The insect changes colour from a leafy green to a drab tan or a striking yellow-and-black, suddenly becomes very social and is possessed of a voracious appetite. Aided by newly-developed muscles, it sweeps through distant geographies in large swarms and at great speed.

“The change in physical appearance is in keeping with the change in personality. From being a near-invisible creature, almost lost in the surrounding green, the locust swarm takes on the character of a lynch mob, turns into gatta-gotta mastaans (robust rogues)... The greed forces them to feed and breed voraciously,” explains Basu. The bugs before and after transformation are so different that until the 1920s entomologists thought they were two different species.

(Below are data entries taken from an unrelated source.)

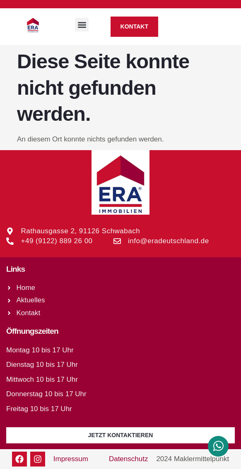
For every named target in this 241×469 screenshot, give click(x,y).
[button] (82, 24)
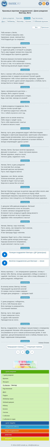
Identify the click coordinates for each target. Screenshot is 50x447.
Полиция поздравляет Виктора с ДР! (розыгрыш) (27, 252)
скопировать (25, 43)
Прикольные (45, 27)
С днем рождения (8, 375)
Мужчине (19, 18)
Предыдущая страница (15, 347)
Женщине (6, 382)
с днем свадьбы (10, 423)
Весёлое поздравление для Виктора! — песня (26, 261)
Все (36, 27)
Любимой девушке (8, 402)
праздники (8, 438)
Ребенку (5, 405)
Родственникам (37, 18)
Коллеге (28, 21)
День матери (25, 364)
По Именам (6, 385)
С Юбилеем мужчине (40, 21)
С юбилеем (6, 416)
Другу (3, 21)
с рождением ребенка (12, 427)
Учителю (5, 412)
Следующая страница (34, 347)
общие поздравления (12, 431)
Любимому (11, 21)
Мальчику (20, 21)
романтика (8, 435)
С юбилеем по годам (9, 419)
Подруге (5, 395)
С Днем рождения (7, 18)
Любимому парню (8, 399)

It seems a common chemical in the brain is behind this diabolical transformation. Basu pins the blame on serotonin. Serotonin helps in the transmission of messages between nerve cells. In humans, it is thought to impact appetite, emotions, motor, cognitive and autonomic functions. High levels of serotonin contribute to feelings of well-being and happiness.

Scientists from three universities in the UK and Australia, who are researching locusts, claim the metamorphosis from solitary to gregarious begins when locusts are driven to congregate by environmental conditions, see and smell one another and touch and rub one another’s hind legs. This leads to a serotonin surge.

Researchers in laboratories tickled the insects’ legs and studied the surge. Next, they injected them with drugs that block serotonin action or inhibit the production of the chemical in the body and found there was no metamorphosis. The study was published in the US-based journal, Science, in 2009.

Given that the serotonin connection was established a decade ago, one would have thought that the most effective solution would be to spray serotonin blocking drugs on locust swarms. It probably would, agree experts, but they also warn that such chemicals might have an adverse effect on other creatures, including humans. And that is possibly why, today, most African nations and the West Asian countries spray millions of litres of insecticides over fields to contain the swarms. “The pesticides that work best are old-generation chemicals, such as organo-phosphates,” says Basu. “These have adverse effects on the flora and fauna around the field,” he adds.

Concern over how to manage the locust menace came up at the World Economic Forum earlier this January and a study from The Conversation, an international science journal, was quoted. On ways of containment, The Conversation observed: “Perhaps more promising are so-called biological control mechanisms. Natural predators such as wasps, birds and reptiles may prove effective at keeping small swarms at bay. However, for managing more established swarms, newly-developed targeted microbial biopesticedes, such as the fungus-based ‘Green Muscle’, offer a larger-scale solution.

However, one of the most effective ways to avoid the devastating effects of locust plagues is to prevent them from happening in the first place...” The problem is locusts often speed ahead of the curve. Pakistan, a chronic victim of the scourge, has meantime attempted a new approach. Farmers in Okara district, part of Pakistan’s Punjab province, have been encouraged to trap locusts are turn them into poultry feed. Locusts are perhaps what the lotus-eating ducks Pakistan imports from Zhejiang in China, fatten on.